According to calculations by Symons, who runs his own consultancy, the CP2 project would cause 197m tons of planet-heating gases each year once fully operational, including emissions from the production of the gas and its eventual burning overseas, which isn’t counted in the US’s own emissions tally.
This scale of emissions is 20 times greater than the controversial Willow oil project in Alaska, which was approved by the Biden administration despite a huge outcry from Democrats, tribes and climate campaigners earlier this year.
Should several dozen other proposed gas-export facilities along the Gulf of Mexico also be built, then the overall emissions toll would be gargantuan, according to figures Symons shared with the Guardian.
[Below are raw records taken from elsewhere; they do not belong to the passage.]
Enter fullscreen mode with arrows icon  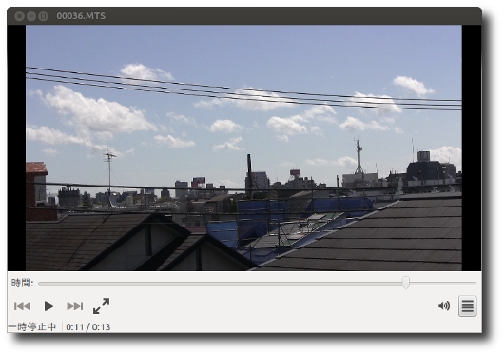click(x=101, y=306)
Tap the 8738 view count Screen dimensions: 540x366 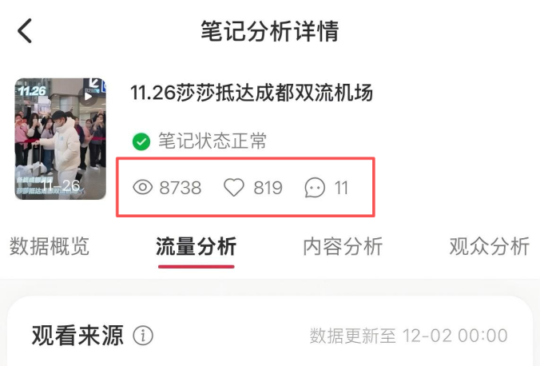point(181,188)
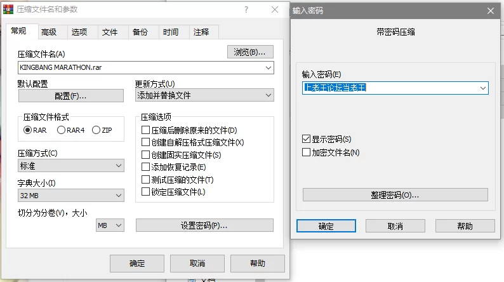
Task: Enable 创建自解压格式压缩文件 checkbox
Action: [145, 142]
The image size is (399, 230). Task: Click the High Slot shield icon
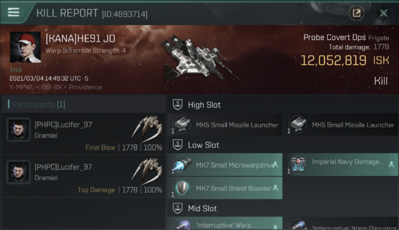coord(177,105)
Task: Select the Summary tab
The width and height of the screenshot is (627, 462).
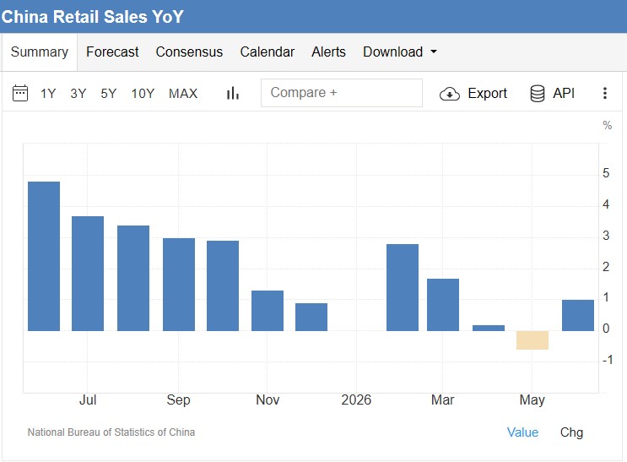Action: tap(40, 52)
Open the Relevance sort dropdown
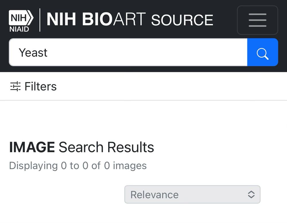Image resolution: width=287 pixels, height=223 pixels. click(192, 194)
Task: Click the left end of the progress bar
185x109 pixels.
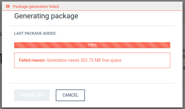Action: pyautogui.click(x=16, y=45)
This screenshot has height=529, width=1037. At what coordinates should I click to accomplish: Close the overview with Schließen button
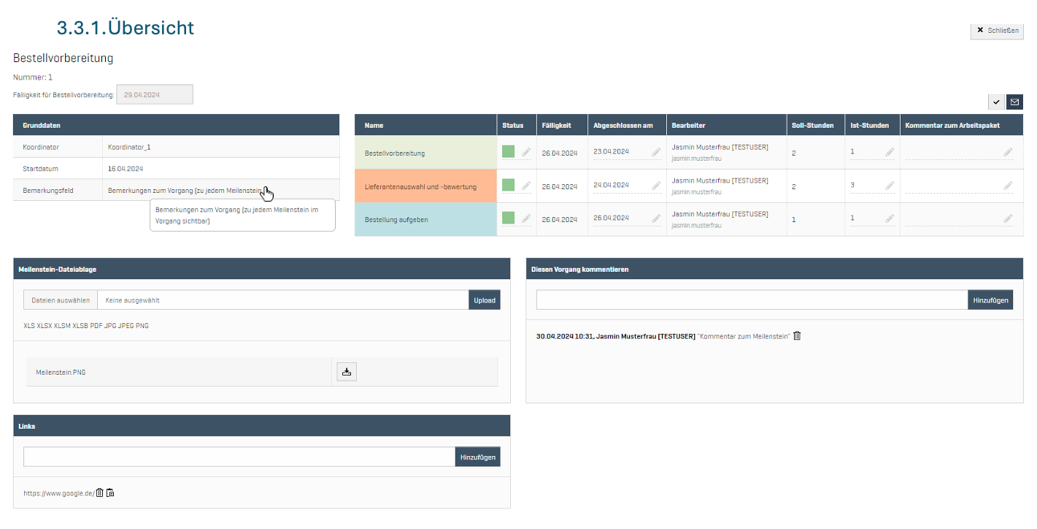click(x=997, y=31)
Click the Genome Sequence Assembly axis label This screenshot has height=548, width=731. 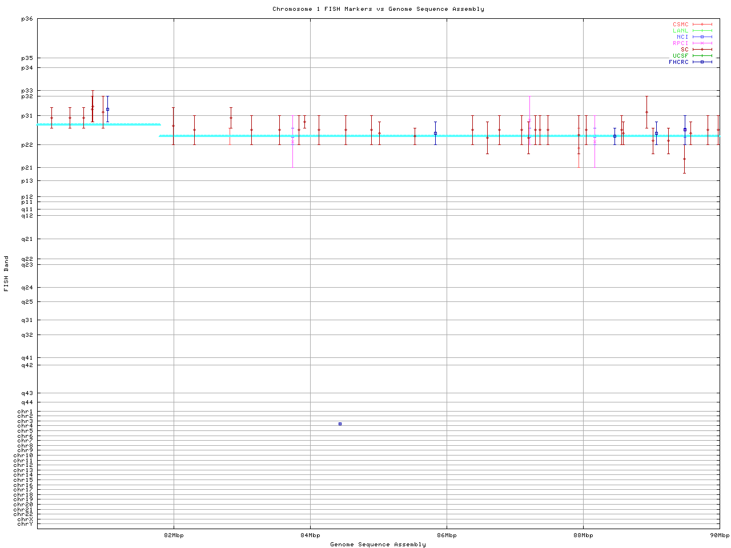pyautogui.click(x=378, y=545)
If all planned terminals go ahead, it would result in an extra 3.2bn tons of greenhouse gases each year, he found, close to the annual emissions of the entire European Union and severely imperiling hopes of avoiding catastrophic global heating.
“It’s an unbelievable amount of pollution and it would spell game over for a livable planet as we’ve known it,” said Symons. “We would double LNG production just with the gas terminals that have been proposed, meaning we are just shifting emissions overseas even as we act on climate here in the US. We’ve left the back door wide open, and profit-seeking oil-gas companies are taking full advantage.”
The CP2 project is awaiting permission from the Federal Energy Regulatory Commission (Ferc), which regulates pipelines, as well as the US Department of Energy. Several Democratic lawmakers have criticized Ferc, and the Biden administration, for repeatedly approving huge gas projects despite concerns over damage to the climate as well as to the air and water of nearby communities, already overburdened by a tangle of oil and gas infrastructure along the Gulf coast.
Ferc has been “captured by the fossil fuel industry”, complained the US senator Jeff Merkley, an Oregon Democrat, after the agency approved a separate gas plant in the Pacific north-west last week. “Ferc may be an obscure federal agency to most people, but there are important decisions on the horizon at Ferc that will determine whether the world meets its climate goals,” he said. “With projects such as the Calcasieu Pass 2 LNG export terminal on the horizon, right now, the signs aren’t good.”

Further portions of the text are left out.